Chinese. 柑橘溃疡病(citrus bacterial canker disease，CBCD)是危害柑橘(Citrus reticulata Blanco)的重要病害，为了给柑橘溃疡病的现场快速诊断提供一种稳定的重组抗体，构建一种快速检测技术，本研究以鼠源抗柑橘溃疡病菌(Xanthomonas axonopodis pv. citri, Xac)表面脂多糖的二硫键稳定性抗体dsFv为模板进行基因改造，利用重叠延伸PCR在其重链可变区(VH)和轻链可变区(VL)之间引入一条人类抗体重链恒定区1(CH1)5'端12个氨基酸的序列作为连接肽，构建重组单链二硫键稳定抗体基因sc-dsFv。将获得的基因连接pET24a(+)载体，转入大肠杆菌(Escherichia coli) BL21(DE3)得到工程菌，IPTG诱导表达。表达产物经体外复性并以Ni-NTA亲和层析对目标蛋白sc-dsFv进行纯化，利用斑点免疫杂交、ELISA和BIAcore检测抗体的活性、稳定性、特异性及亲和力。构建的抗体基因经测序结果表明，抗体重链可变区(VH)和轻链可变区(VL)基因之间成功引入目标连接肽序列，重组sc-dsFv蛋白实现了原核高效表达；通过体外复性和Ni-NTA柱纯化获得纯度高于90%的sc-dsFv蛋白。
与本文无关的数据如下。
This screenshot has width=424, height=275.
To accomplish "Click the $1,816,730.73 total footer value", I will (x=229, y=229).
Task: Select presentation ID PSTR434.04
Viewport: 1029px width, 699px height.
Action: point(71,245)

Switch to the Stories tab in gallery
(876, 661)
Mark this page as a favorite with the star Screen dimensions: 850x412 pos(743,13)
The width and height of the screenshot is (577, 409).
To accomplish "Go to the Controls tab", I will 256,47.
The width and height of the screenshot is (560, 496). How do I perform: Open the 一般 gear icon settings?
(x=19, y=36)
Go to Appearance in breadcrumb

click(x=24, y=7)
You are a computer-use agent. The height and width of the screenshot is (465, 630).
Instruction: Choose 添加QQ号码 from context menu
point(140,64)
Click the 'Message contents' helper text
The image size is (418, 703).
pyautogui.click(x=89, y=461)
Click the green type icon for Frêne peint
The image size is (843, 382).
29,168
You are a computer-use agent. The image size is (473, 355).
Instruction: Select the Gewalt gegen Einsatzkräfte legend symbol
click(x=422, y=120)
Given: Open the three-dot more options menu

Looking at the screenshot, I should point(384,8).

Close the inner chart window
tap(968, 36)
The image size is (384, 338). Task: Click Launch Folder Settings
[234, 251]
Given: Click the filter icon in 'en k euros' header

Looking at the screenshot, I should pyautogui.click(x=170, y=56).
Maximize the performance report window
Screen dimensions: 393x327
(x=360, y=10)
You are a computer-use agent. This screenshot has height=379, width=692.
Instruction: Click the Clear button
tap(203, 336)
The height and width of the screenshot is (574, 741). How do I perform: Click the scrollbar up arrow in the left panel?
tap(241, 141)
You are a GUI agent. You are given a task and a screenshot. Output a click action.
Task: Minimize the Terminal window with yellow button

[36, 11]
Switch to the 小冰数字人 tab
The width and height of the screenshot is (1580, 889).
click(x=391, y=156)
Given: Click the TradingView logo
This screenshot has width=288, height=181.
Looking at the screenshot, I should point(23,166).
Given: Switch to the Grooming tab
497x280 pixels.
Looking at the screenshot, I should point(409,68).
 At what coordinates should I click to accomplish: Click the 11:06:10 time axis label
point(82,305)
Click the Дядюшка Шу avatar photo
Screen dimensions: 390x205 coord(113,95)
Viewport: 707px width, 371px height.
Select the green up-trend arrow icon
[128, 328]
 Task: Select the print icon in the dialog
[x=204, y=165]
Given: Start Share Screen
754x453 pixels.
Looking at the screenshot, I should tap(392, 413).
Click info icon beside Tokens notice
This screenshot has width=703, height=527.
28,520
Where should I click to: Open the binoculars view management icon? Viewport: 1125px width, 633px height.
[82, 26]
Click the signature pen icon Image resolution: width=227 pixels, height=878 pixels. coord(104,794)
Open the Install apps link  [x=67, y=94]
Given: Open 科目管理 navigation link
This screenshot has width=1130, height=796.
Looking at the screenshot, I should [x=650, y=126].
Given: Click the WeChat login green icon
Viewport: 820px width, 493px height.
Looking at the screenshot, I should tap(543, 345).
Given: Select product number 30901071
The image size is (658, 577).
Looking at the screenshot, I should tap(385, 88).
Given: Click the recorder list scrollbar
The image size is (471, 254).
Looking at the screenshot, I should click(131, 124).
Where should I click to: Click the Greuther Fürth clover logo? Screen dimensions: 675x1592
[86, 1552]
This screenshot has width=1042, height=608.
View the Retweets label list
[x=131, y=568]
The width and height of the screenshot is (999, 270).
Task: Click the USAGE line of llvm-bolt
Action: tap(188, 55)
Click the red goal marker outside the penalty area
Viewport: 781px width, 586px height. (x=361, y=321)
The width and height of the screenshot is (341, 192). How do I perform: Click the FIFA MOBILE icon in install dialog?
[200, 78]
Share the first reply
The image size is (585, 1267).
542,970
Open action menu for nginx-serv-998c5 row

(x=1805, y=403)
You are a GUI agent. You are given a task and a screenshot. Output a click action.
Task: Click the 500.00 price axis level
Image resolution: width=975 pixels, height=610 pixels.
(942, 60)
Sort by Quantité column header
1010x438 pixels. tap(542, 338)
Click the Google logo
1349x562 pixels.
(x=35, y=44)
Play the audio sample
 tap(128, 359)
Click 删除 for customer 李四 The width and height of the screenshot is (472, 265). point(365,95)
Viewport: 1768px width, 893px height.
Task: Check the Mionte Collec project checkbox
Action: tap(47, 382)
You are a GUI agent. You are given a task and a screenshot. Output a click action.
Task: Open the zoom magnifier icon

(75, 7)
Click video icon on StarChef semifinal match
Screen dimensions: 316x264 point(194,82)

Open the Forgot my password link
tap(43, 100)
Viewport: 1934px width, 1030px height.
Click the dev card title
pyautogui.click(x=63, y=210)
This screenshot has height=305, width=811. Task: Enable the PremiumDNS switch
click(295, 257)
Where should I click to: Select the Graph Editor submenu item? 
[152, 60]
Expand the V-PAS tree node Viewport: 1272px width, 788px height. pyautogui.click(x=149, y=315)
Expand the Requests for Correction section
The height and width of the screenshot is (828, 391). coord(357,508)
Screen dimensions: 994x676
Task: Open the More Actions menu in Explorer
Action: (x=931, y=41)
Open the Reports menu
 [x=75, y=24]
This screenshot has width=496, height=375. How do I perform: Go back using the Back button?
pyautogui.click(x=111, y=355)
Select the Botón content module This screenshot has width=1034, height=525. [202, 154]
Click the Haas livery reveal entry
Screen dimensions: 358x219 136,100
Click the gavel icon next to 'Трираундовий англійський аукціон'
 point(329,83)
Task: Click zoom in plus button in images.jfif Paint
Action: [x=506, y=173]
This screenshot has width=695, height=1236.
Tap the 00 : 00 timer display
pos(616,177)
特异性和亲和性测定结果表明，该重组抗体具有特异的抗原结合活性和良好的抗原亲和力，与本实验室保存的抗柑橘溃疡病菌表面脂多糖scFv及dsFv比较，产量有明显提高且稳定性也有所提高。这种具有特异抗原结合活性的稳定抗体sc-dsFv的获得为柑橘溃疡病的快速免疫诊断提供了高效优质重组抗体，并为病害治疗性抗体制备提供了有效的方法。

English. Citrus canker is a severe bacterial disease of most commercial citrus species and cultivars around the world. The purpose of this study is to construct specificity and stability antibody for development rapid and reliable procedures for diagnosis and control of this pathogen. To construct the recombinant mouse anti-Xac disulfide-stabilized single chain variable fragment (sc-dsFv), we used mouse anti-Xac disulfide-stabilized as templates for genetic modification, amplified the genes of variable region of heavy chain (VH) and variable region of light chain (VL), and introduced a sequence encoding 5'-terminal 12 amino acid of heavy chain constant region CH1, as a linker, between VH and VL by overlap extension PCR. The recombinant gene was then cloned into expression plasmid pET24a (+), transformed and expressed into Escherichia coli BL21 (DE3). The products of expression were renatured and analyzed by SDS-PAGE and Western blot. The affinity of sc-dsFv to Xac lipopolysaccharides (LPS) was tested by BIAcore, the specificity and stability were detected by ELISA and Dot blot. The results showed that the linker sequence was introduced into VH and VL successfully, and the recombinant gene expressed at high level in E. coli BL21 (DE3). The most of the express protein existed in the form of inclusion body. Purity of the protein was higher than 90 % after purified by Ni-NTA and renaturaton in vitro. Dot blot, ELISA and BIAcore determination demonstrated that sc-dsFv could bind antigen specificity and was more stable than that of sigle-chain variable fragment (scFv) that means the expression products were refolded correctly after renaturation. The expression yield of the antibody was higher than that of dsFv in the same conditions. Our study approved that a heavy chain constant region CH1 introduced between VH and VL genes of anti-Xac can improve the affinity, specificity and stability of expressive antibody. It will be useful for X. axonopodis pv. citri intuitive and rapid diagnosis.